Forums

Home / Forums

You need to log in to create posts and topics. Login · Register

Clock Skew on 1st and 2nd mon node

Hi,

Since last night, we have a warning on the 1st and 2nd monitoring nodes, that there is a clock skew.

If we check the "ceph health detail" there is a difference of 0.49s between them and the 3rd node.
But these two nodes are syncing against our ntp server. If we check with ntpdate -q 10.10.18.254 (our ntp server) there is no difference.

The 3rd node is getting it's ntp time from one of the two other and there is the difference of 0.49s.
Any idea of how we can fix that?

BR,
Reto

Generally this resolves itself.

You can force sync on 3rd node:

systemctl stop ntp
ntpdate <ip>
systemctl start ntp

This is an old problem that seems to crop up once in a while.

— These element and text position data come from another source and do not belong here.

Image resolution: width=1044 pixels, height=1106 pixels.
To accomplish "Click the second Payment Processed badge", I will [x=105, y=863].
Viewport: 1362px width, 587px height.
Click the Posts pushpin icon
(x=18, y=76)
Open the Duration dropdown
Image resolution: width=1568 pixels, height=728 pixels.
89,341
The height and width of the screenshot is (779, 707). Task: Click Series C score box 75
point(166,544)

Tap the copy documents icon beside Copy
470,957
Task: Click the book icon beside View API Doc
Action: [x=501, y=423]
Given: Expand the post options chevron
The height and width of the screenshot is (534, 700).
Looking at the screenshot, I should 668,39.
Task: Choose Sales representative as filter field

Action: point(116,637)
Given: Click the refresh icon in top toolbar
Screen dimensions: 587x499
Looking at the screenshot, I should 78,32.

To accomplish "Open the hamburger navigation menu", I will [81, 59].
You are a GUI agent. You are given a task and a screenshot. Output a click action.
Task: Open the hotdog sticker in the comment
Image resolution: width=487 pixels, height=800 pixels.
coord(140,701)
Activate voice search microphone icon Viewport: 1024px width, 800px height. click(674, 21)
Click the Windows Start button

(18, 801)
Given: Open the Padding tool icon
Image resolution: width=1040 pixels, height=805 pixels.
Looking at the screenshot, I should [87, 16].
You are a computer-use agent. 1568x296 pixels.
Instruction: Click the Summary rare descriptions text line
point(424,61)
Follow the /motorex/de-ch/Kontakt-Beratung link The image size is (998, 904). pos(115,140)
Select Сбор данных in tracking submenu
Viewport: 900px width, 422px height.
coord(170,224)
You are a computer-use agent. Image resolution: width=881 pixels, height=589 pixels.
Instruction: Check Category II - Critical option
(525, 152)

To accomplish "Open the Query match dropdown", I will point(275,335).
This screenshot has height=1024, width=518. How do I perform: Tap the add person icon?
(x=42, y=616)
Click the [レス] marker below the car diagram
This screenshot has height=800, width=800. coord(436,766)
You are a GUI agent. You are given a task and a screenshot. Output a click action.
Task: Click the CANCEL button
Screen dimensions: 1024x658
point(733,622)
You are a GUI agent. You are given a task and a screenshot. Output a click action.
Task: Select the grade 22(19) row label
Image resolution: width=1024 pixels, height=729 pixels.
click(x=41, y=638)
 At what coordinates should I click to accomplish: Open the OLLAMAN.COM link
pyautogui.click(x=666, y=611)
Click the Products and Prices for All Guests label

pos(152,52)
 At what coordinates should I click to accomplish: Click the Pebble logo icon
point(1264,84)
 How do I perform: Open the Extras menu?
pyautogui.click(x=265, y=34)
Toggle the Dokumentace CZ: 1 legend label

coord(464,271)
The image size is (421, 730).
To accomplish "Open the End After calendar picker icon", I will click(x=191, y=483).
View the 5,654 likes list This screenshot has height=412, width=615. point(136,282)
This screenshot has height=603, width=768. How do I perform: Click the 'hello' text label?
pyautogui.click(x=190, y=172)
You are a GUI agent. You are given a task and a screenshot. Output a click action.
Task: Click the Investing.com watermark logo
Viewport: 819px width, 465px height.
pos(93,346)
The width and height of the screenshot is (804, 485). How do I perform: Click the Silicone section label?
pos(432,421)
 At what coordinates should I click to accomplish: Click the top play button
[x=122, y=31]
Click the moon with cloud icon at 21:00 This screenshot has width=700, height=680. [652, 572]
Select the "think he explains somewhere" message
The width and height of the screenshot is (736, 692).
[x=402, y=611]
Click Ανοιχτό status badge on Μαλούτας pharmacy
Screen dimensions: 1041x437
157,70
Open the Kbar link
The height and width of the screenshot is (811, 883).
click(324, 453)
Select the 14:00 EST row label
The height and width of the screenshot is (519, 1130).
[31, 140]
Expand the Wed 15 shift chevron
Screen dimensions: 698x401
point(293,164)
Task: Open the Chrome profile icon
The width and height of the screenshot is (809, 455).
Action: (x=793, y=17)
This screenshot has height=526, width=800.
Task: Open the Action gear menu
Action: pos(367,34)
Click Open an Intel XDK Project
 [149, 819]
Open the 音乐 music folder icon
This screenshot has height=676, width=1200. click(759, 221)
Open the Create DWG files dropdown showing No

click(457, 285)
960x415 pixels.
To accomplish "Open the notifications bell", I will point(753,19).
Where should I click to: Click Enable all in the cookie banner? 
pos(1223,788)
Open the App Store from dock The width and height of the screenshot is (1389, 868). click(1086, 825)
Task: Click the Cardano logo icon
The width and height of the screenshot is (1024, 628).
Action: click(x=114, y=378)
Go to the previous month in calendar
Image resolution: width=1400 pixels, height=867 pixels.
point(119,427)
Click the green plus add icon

The servers set their time on bootup then when they join the monitor cluster they are supposed to sync to each other (node 1 to be exact), however there is an inherent delay in this process that can cause the sync target to float out of scope and the difference will grow until the difference is too much for petasan.

To resolve this, we have a script on each node that triggers an ntp resync using ntpdate that runs as soon as the network adapter is up and linked. This is exactly what petasan does but  this way its done twice and to a single reference before the servers try to coordinate. Its a bit of a hack but atleast the time difference issue isnt a problem anymore.